About: MGM Resorts International (MGM), Includes: CZR
by: Howard Jay Klein

We're getting antsy about MGM's voracious appetite for expansion to be bigger than its financial stomach.

Its old Vegas asset base parallels that of Caesars. Is it undervalued?

MGM Springfield and its recent $850 million buy of Empire City Racing raises questions about management's strategic vision.

“There is only one boss. The customer. He can fire everybody in the company from the chairman down simply by spending his money elsewhere…” Sam Walton

In many articles on MGM Resorts International (NYSE:MGM) we have expressed both enthusiasm and head scratching. We guided high when we saw a clear bull case coming. We also expressed concern when we questioned the proclivity of management to raise its hand and call out "Me! Me!” at every possible expansionary move to cross the news. Its “Me! Me!” strategy seems at odds with an otherwise bullish case to be made for the stock.

Most recently, on Dec. 17, we raised the question as to whether the company’s ambitions had overstretched its financial and management realities. On that day the stock was trading at $26.87.
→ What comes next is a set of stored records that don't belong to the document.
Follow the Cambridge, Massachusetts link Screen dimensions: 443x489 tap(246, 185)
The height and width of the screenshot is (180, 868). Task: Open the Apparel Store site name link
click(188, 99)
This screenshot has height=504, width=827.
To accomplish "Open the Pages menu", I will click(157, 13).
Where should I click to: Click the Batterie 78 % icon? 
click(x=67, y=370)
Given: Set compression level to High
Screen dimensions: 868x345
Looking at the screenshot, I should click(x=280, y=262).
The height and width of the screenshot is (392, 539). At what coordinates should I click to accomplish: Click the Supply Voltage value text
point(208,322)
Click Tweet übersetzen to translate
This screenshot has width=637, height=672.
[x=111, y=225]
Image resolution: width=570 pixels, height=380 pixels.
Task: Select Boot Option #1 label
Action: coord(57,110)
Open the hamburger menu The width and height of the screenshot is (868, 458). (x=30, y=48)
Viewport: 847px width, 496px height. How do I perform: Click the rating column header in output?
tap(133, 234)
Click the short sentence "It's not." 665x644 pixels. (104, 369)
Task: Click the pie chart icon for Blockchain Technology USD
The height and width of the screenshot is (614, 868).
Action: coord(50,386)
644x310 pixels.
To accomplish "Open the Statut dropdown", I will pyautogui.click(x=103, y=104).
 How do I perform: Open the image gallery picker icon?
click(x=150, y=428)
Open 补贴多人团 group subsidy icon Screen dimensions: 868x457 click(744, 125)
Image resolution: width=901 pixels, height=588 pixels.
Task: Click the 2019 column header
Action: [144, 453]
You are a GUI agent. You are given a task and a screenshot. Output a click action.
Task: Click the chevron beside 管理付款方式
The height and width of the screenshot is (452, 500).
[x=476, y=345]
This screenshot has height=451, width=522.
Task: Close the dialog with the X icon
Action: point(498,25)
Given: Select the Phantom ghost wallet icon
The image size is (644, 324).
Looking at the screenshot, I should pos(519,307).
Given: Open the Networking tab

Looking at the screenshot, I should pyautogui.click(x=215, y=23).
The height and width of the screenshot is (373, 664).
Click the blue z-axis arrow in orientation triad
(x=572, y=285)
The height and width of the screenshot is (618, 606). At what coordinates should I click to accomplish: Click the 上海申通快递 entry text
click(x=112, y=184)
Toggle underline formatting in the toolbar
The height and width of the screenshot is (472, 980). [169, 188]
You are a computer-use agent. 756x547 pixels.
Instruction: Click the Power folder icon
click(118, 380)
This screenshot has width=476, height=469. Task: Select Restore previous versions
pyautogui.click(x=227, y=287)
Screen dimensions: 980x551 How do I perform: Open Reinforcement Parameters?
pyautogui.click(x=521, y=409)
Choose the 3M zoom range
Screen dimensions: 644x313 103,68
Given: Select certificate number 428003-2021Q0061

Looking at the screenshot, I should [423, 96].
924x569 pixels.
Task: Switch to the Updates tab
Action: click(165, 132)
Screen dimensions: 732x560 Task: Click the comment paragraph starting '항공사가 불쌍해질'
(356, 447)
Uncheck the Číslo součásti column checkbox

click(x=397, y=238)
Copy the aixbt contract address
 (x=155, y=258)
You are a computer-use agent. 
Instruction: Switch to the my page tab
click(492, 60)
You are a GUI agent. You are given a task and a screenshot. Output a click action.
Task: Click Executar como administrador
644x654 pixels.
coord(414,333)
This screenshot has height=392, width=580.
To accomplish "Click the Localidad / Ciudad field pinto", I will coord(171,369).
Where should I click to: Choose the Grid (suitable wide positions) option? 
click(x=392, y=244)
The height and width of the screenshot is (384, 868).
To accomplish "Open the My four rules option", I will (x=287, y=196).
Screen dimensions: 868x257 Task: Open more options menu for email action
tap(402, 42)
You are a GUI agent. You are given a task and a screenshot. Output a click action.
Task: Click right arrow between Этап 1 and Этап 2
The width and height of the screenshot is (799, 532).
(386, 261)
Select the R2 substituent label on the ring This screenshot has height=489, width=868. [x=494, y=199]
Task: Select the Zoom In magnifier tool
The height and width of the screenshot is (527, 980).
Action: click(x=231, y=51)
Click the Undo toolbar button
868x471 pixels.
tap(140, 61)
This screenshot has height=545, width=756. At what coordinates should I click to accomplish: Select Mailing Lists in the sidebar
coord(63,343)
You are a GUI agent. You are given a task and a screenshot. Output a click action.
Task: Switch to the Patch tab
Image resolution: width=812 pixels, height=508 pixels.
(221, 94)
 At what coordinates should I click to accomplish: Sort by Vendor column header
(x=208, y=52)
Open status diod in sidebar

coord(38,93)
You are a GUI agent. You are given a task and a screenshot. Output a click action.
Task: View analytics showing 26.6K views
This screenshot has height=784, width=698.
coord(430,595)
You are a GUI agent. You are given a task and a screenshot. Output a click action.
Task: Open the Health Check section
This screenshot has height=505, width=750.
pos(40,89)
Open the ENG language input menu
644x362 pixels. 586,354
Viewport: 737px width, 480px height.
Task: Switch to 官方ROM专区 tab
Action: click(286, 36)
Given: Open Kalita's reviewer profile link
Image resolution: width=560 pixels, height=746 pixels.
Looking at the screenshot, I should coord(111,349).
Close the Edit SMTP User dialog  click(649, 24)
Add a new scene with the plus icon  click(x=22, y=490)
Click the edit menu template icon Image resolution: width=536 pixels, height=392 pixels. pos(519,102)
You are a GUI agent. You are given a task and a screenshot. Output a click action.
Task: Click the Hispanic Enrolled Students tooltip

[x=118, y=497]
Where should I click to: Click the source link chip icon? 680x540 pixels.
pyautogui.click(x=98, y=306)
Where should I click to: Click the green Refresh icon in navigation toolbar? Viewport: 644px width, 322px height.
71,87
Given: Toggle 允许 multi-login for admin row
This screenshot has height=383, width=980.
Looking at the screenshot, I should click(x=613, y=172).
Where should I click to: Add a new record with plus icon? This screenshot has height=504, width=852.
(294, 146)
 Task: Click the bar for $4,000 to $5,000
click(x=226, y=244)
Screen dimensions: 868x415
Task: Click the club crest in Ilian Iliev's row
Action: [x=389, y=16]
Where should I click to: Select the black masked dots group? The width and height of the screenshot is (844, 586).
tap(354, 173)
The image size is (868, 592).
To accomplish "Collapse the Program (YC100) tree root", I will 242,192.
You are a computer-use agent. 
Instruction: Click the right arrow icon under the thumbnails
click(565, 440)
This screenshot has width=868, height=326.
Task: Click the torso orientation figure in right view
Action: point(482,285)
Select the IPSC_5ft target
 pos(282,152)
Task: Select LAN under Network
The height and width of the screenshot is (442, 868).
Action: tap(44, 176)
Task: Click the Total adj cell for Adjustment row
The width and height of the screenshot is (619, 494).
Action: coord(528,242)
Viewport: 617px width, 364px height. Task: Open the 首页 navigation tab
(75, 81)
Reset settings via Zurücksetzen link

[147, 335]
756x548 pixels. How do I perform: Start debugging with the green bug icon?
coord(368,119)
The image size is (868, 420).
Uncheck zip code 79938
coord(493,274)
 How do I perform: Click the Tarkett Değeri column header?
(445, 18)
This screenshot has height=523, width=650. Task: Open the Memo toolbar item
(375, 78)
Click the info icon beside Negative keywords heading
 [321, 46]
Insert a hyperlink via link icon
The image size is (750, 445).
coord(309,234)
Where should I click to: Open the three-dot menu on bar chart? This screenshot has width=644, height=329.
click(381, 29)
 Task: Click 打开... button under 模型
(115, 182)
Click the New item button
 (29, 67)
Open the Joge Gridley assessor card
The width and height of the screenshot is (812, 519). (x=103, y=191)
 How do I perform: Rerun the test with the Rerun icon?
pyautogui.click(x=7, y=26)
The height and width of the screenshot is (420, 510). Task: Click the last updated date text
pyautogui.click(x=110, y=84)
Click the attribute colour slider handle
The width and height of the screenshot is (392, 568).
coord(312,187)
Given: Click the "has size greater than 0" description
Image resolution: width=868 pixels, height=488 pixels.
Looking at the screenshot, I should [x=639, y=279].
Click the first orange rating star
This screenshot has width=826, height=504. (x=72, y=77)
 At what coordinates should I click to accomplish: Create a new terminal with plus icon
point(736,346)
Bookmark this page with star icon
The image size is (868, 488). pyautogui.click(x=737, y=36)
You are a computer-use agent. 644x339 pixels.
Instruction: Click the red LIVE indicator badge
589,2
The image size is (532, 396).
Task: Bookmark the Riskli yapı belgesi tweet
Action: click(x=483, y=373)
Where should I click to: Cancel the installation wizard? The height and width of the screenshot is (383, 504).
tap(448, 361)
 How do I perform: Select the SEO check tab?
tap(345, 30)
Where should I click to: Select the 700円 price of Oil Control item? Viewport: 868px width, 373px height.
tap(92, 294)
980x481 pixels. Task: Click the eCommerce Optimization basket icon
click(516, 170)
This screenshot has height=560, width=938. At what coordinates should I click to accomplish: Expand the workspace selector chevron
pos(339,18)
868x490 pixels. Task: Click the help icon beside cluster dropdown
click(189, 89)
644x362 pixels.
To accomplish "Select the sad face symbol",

MGM’s price at writing is sitting at $26.50. Its 52-week range is $21.62 to $37.13, much closer to its low than its 12-month high. With a market cap of $14.22 billion and a P/E ratio (ttm) of 32.73 against an EPS (ttm) of $0.81, we are setting the yellow caution light blinking despite some positive guidance on the stock coming from many in the analyst community. We’re not disputing some of the drivers cited for a more bullish outlook than we now present. As they say, everyone cooks with water, but not all chefs get the same result.

Chart Data by YCharts

As we have always noted, there is much to like about MGM that would prove that, like its strip co-giant, Caesars Entertainment Corp (NASDAQ:CZR), its Las Vegas asset base could be undervalued. Currently Carl Icahn’s moves on CZR suggest their fortress Vegas paradigm is indeed undervalued and poorly managed, as we have noted. The same Icahn logic can apply to MGM. CZR properties control about 21,000 rooms on the strip, while it's 28,000 for MGM, rounded off. Both portfolios comprise around one-third of the total available rooms on the strip. MGM management in general is better but it needs something of a wake up call in our industry-centric view.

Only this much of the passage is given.